DATASET RECORDS:
== Segment start ==

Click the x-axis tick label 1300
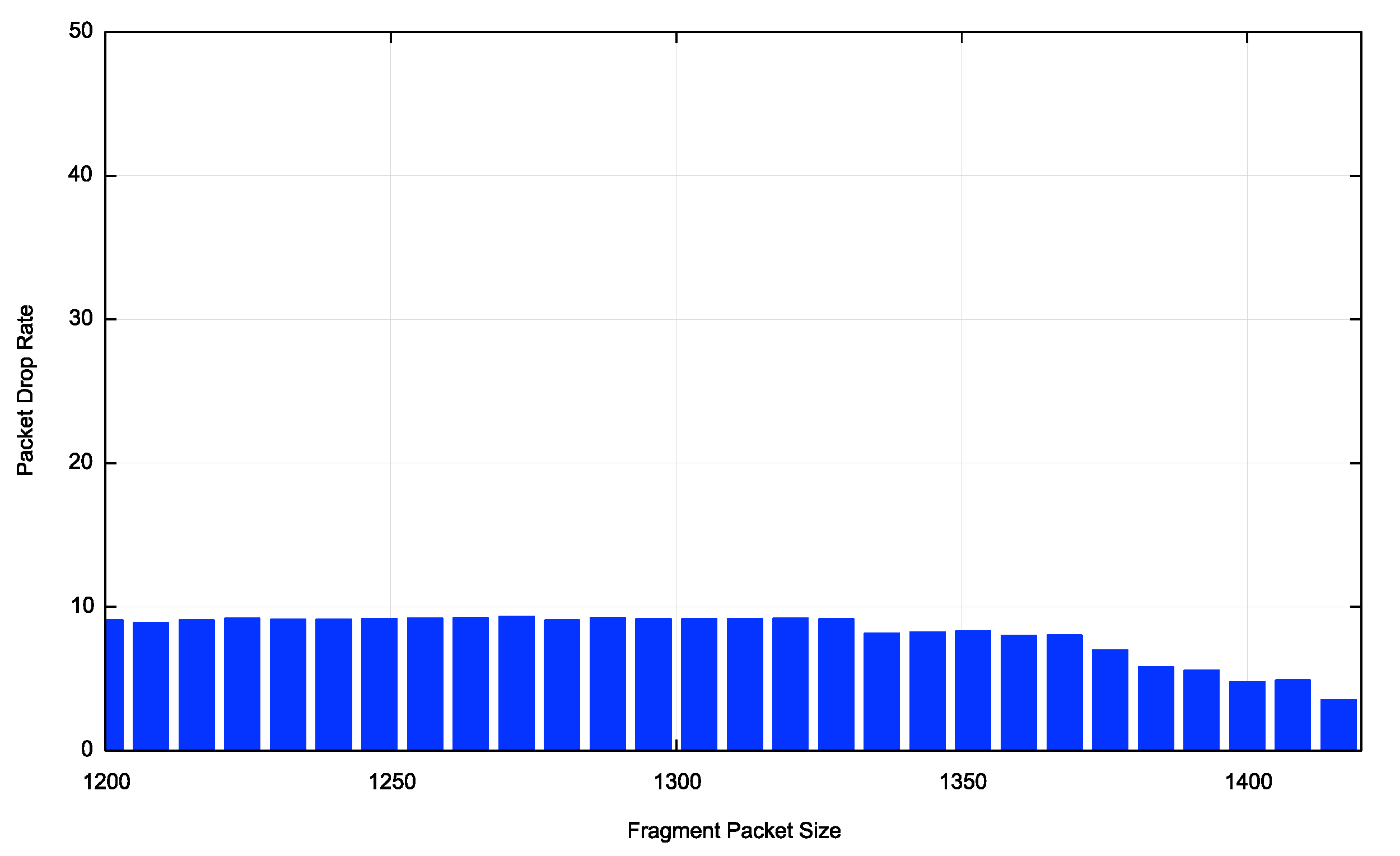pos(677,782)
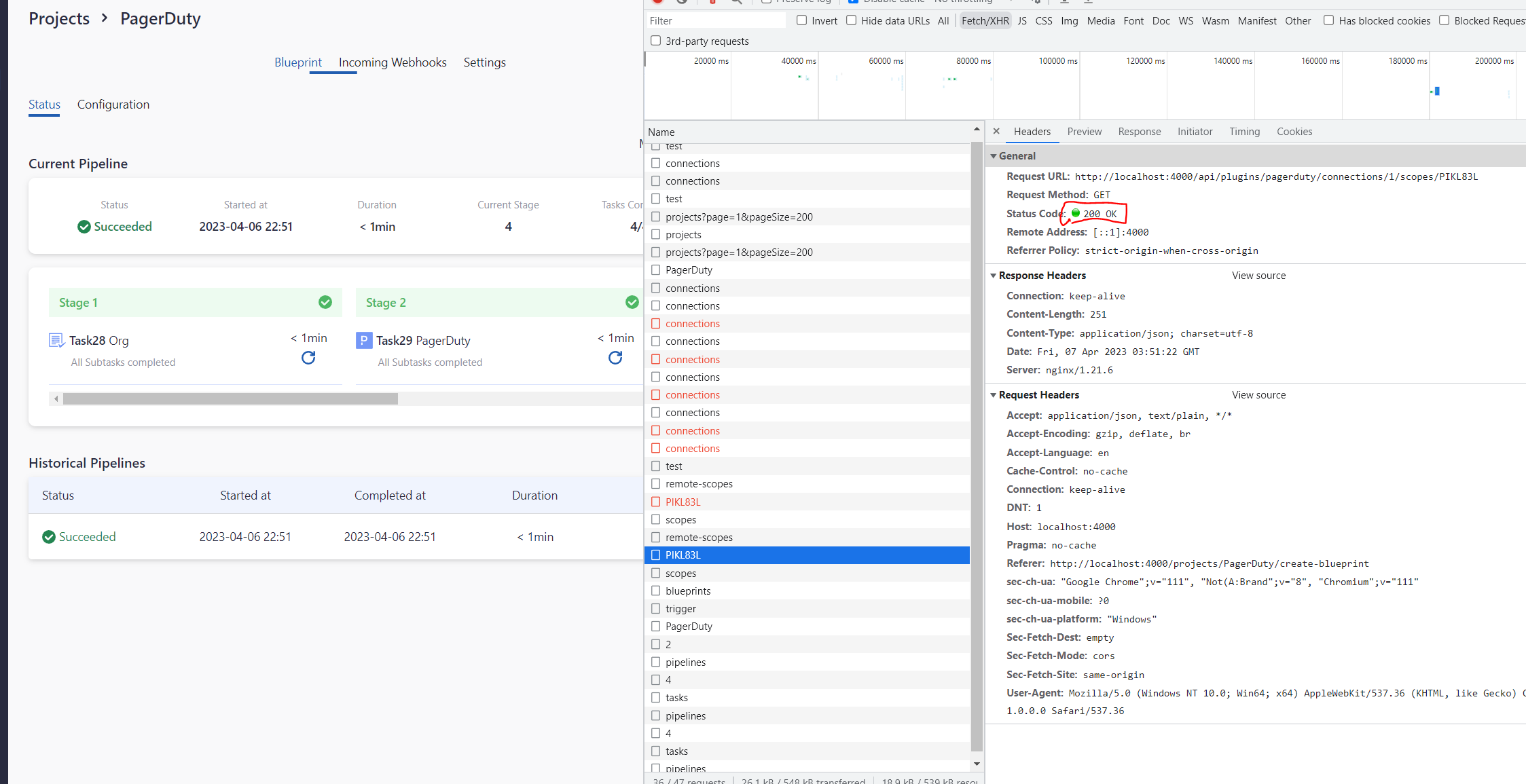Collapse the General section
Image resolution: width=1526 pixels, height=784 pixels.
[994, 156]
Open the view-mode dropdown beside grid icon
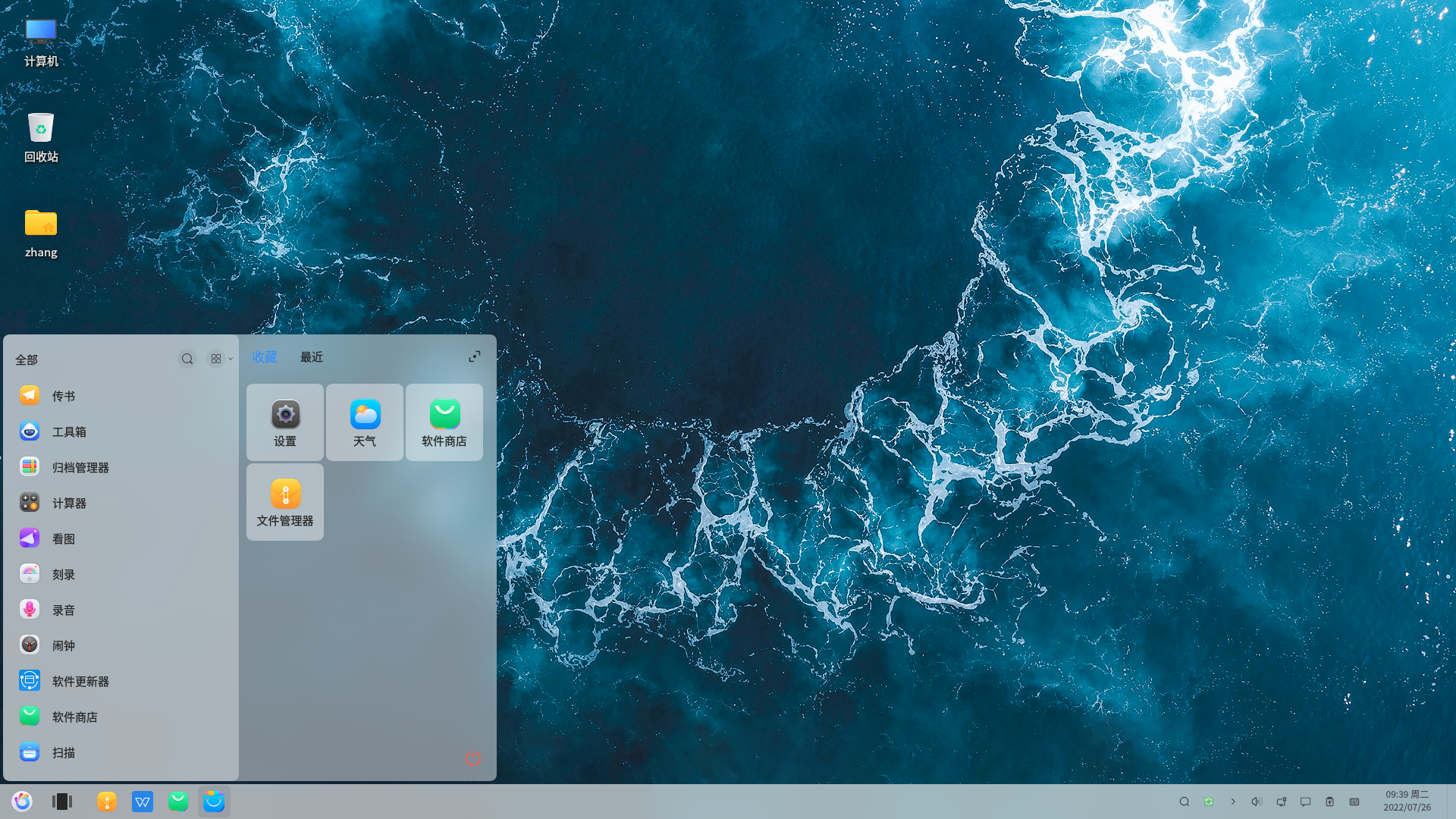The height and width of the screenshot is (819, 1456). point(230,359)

== Segment end ==

EXERCISE GOAL: From start to finish, output the listing exactly, but omit its pictures.

ANSWER SPACE:
Click the x-axis tick label 1300
pos(677,782)
Collapse the General section
Image resolution: width=1526 pixels, height=784 pixels.
[994, 156]
Open the view-mode dropdown beside grid icon
The height and width of the screenshot is (819, 1456). point(230,359)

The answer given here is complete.